Four ways the entrepreneur dilemma falls short:

1. Mental and spiritual health. There's more to life than your body, relationships, and career. Part of spirituality is feeling connected to something larger than yourself. Experiencing a sense of awe and appreciation contributes to mental health and emotional wellbeing. Mental health is also missing from the list. When you don't prioritize your emotional wellbeing, it leaks out and creates tension in other aspects of your life. This model ignores the importance of the mind-body connection, which is of fundamental importance in achieving success.

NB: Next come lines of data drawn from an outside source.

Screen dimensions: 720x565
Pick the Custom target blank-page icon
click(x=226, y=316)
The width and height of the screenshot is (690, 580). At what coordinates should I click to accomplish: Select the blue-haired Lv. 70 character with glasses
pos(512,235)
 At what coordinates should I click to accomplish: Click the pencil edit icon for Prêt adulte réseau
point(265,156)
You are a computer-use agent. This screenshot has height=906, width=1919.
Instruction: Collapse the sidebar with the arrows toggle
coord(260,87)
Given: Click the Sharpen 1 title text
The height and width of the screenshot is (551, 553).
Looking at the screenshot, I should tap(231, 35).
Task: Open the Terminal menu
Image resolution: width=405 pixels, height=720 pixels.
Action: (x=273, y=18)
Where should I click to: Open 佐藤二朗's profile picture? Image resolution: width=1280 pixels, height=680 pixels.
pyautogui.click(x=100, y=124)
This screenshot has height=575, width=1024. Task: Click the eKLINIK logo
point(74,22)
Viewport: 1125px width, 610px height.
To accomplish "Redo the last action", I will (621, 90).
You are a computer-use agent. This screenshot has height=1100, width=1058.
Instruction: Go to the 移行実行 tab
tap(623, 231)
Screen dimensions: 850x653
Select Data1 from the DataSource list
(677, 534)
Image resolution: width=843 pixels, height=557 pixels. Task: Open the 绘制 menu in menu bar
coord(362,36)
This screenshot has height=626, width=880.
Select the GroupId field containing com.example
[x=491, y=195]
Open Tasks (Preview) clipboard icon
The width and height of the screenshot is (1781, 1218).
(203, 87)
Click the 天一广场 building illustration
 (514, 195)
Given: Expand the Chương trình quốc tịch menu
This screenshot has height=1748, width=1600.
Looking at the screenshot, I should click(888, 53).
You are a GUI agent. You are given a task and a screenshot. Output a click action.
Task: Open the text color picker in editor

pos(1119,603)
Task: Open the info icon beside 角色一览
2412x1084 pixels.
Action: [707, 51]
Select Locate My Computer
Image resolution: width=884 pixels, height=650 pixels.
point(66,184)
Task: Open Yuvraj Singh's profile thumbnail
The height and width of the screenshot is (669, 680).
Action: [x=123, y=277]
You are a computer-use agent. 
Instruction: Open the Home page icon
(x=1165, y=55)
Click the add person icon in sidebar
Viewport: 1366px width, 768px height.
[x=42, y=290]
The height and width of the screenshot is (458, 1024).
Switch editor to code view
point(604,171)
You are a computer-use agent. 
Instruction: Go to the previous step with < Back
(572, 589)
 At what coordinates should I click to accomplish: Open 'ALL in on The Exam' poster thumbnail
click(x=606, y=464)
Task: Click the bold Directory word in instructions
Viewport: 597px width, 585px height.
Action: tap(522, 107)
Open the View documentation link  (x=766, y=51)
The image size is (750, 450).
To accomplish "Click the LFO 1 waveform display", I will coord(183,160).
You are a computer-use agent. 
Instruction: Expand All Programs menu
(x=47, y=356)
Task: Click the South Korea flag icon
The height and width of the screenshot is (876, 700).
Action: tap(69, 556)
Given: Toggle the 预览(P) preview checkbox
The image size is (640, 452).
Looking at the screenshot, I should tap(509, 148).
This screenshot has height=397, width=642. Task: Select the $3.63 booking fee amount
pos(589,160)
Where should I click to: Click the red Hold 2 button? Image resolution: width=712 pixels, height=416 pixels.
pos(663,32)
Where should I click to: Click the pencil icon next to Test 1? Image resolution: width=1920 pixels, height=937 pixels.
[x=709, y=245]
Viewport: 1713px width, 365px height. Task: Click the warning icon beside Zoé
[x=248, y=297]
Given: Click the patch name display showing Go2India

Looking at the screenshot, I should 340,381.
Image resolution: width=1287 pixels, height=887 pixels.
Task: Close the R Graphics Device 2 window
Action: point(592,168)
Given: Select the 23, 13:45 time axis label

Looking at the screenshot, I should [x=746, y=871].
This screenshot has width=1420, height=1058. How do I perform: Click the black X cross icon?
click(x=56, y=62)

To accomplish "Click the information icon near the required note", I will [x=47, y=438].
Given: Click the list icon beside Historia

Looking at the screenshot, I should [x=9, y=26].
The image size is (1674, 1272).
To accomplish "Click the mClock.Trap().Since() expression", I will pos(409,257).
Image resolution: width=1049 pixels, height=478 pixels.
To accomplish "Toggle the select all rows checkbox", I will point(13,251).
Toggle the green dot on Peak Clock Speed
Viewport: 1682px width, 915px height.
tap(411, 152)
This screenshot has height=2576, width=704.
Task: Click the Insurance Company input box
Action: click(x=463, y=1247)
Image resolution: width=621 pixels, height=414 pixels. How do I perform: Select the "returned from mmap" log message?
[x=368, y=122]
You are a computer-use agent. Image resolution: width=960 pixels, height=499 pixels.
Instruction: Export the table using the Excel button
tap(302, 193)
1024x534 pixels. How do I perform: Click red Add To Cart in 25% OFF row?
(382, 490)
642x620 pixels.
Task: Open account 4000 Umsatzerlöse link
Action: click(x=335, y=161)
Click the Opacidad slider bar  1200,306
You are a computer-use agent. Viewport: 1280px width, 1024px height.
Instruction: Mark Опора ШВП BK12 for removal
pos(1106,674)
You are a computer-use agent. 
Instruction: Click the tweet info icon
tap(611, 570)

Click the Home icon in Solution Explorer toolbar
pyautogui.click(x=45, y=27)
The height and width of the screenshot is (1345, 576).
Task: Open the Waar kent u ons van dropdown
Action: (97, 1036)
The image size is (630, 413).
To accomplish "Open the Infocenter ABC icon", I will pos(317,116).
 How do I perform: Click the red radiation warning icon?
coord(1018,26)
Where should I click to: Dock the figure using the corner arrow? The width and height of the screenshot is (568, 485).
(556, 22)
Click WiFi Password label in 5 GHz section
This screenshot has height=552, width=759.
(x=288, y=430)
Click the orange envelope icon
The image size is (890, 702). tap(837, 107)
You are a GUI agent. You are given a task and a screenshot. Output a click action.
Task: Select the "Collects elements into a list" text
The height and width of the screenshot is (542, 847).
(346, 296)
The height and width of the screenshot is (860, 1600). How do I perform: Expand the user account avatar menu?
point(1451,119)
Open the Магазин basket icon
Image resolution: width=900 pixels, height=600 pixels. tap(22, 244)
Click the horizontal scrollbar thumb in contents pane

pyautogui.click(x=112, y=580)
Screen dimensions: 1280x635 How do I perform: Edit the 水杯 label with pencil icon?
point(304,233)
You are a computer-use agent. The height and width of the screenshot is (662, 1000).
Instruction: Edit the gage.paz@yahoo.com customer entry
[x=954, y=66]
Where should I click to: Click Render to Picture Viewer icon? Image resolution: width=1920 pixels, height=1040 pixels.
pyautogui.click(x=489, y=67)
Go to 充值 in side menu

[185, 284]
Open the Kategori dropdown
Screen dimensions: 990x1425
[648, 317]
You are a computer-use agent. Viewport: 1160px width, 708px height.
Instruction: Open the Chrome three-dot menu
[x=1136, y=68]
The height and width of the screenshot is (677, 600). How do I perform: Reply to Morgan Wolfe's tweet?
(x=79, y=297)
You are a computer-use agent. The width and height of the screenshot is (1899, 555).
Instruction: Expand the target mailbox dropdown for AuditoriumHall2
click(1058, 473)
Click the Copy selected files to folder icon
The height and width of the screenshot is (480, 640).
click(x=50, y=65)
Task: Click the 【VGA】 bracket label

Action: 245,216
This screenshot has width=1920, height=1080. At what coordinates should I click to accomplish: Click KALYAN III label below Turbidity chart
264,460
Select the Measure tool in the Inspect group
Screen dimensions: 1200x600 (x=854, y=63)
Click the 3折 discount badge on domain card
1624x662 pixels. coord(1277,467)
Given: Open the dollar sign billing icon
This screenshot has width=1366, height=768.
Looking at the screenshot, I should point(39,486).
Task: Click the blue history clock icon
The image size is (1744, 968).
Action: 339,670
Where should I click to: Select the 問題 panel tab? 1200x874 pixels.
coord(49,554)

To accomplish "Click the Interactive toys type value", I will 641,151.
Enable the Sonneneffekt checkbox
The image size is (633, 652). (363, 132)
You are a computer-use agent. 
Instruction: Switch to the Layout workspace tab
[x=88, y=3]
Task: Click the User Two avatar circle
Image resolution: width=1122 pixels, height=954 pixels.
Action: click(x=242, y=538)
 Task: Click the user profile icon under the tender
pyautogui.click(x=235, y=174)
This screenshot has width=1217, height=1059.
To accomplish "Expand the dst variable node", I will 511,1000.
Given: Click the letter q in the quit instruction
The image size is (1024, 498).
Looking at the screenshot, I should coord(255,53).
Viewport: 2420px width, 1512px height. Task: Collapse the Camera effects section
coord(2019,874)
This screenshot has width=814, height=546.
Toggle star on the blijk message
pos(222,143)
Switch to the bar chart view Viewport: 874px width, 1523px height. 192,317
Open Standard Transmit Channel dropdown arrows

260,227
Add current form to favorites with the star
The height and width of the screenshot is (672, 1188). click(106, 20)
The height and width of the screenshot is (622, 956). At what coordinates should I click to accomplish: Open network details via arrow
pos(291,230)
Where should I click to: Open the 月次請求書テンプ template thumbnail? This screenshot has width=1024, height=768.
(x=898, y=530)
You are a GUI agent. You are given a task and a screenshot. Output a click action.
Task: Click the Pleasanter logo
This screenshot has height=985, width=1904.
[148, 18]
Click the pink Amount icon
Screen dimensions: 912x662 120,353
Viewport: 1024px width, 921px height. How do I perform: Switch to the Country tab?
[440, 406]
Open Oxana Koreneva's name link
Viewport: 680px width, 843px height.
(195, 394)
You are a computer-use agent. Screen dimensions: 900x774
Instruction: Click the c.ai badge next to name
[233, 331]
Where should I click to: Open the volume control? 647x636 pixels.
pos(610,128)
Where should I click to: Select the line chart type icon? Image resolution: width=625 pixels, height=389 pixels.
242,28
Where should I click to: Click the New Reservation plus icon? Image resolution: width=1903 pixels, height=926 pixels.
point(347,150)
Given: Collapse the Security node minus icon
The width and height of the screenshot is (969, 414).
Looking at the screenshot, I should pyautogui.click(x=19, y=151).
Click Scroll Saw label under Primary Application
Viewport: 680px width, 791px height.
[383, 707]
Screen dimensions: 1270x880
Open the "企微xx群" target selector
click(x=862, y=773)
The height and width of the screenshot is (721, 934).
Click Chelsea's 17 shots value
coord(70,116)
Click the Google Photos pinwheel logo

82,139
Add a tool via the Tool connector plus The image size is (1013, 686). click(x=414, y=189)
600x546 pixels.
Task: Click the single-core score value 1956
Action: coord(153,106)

2. Time management. For an aspiring entrepreneur, time management is everything. If you increase your efficiency, then you have more time to work towards your goals. The reason Gary V came to mind regarding this answer is because his day is managed down to the seconds. He not only holds three minute meetings; he also schedules time to spend with his family most mornings. While work may be the dominant aspect of his life, friends and family are still present more than Randi's model leads one to believe, all due to excellent time management.

3. Recovery time. Staying in a state of unbalance is unhealthy. You can become sleep deprived or maintain distance in your interpersonal relationships, but eventually the impact is felt. When you hit your low point, and you will, you'll see the importance of finding ways to add the other components back into your life. Even if you're focus is building a great business, you need to schedule recovery time before your body and relationships force you to take days off.

4. Personal growth. Personal growth is not limited to financial or career success. There's much more to life than building and running a great company. You will need to make sacrifices to achieve your goals, but you need reminders of life's other joys throughout the journey. Personal growth and development is valuable, especially for entrepreneurs. If you've gone through the work to build a successful business, you should invest in yourself by focusing on personal development too.

Individuals who adhere to this model aren't achieving their full potential.They may be incredibly successful in one aspect of their lives, but they're choosing to fail in others. This is an outdated mindset that was developed prior to the understanding that the mind, body, and spirit are connected. When you're physically unhealthy, it impacts your career. When you're mentally exhausted, it decreases your productivity. When you're void of spiritual depth and connectedness, no matter what you achieve in capitalistic endeavors, you'll never feel satisfied. All three components must be aligned in order to achieve your potential.

After Gary Vaynerchuk committed to exercising each day and paying attention to his diet, he found that he had better energy levels and health. This is one example of how adding in other components leads to better overall wellbeing. As you become more balanced, you're better able to achieve your goals. When your whole body-mind-spirit complex work towards the same goal, you'll achieve your business goals and feel more content on a daily basis.

The real entrepreneur dilemma is that of finding balance. It's finding time to devote to your career, relationships, and your physical, mental, and emotional wellbeing. The truth is, if you want sustainable success that transcends material objects and superficial admiration, you need to harmonize your mind, body, and spirit. When aligned, these three components lead to achieving your full potential.